The job creation usually takes a few minutes. Jobs run until the workload finishes. When the job completes successfully or fails, the container over VM is deleted automatically. If you mounted volumes, they will remain, and you should delete them manually.

How to check job logs

To view logs from a running or completed job, run:
nebius ai job logs <job_ID> --follow
You can add the following options to control the output:
  • --follow or -f: Stream logs in real time.
  • --since <value>: Show logs starting from the specified time. For example, 1h (from 1 hour ago), 30m (from 30 minutes ago) or 2024-01-01 (from that date).
  • --tail <value>: Number of recent lines to show in the output.
  • --timestamps: Include timestamps in the output.
  • --until <value>: Show logs up to the specified time. For example, 1h (up to 1 hour ago), 30m (up to 30 minutes ago) or 2024-01-01 (up to that date).

How to cancel a job

If you do not need a job to continue running, you can cancel it.
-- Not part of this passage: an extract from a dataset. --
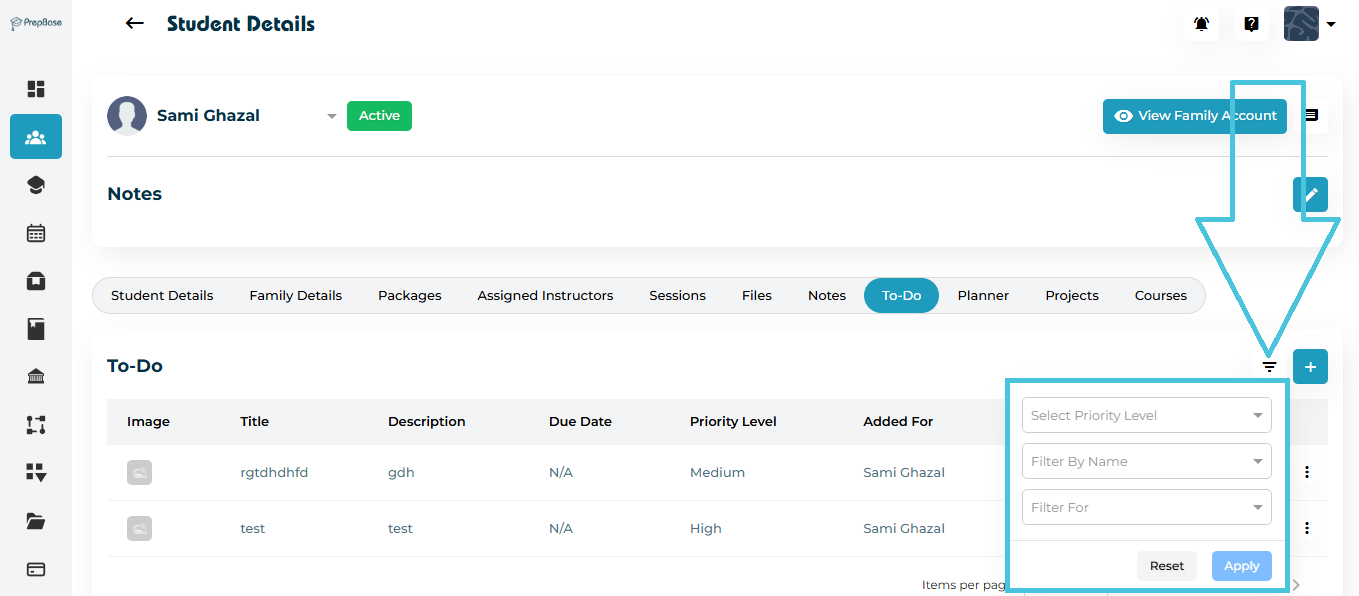Image resolution: width=1359 pixels, height=596 pixels.
Task: Click the edit pencil icon for Notes
Action: point(1310,195)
The jobs that finish with COMPLETED status are canceled automatically.
  1. List jobs:
    nebius ai job list
    
    In the output, copy the ID of the required job.
  2. To cancel a job, run:
    nebius ai job cancel <job_ID>
    
Canceling a job immediately stops the container over VM and deletes the container disk. The job remains in the list of jobs. Mounted volumes are retained. You can remove the mounted volumes manually. See the guides on deleting a filesystem and deleting a bucket.
If you need to remove any record about the job from the job list, delete the job instead of canceling it.

How to delete a job

If you want to delete a record about the job, use the delete command.
  1. List jobs:
    nebius ai job list
    
    In the output, copy the ID of the required job.
  2. Delete the job:
    nebius ai job delete <job_ID>
    
When the job is deleted, it disappears from the list of jobs. If a job is running, delete cancels the job first.If the job uses additional volumes, they are not deleted with it. You can remove the mounted volumes manually. See the guides on deleting a filesystem and deleting a bucket.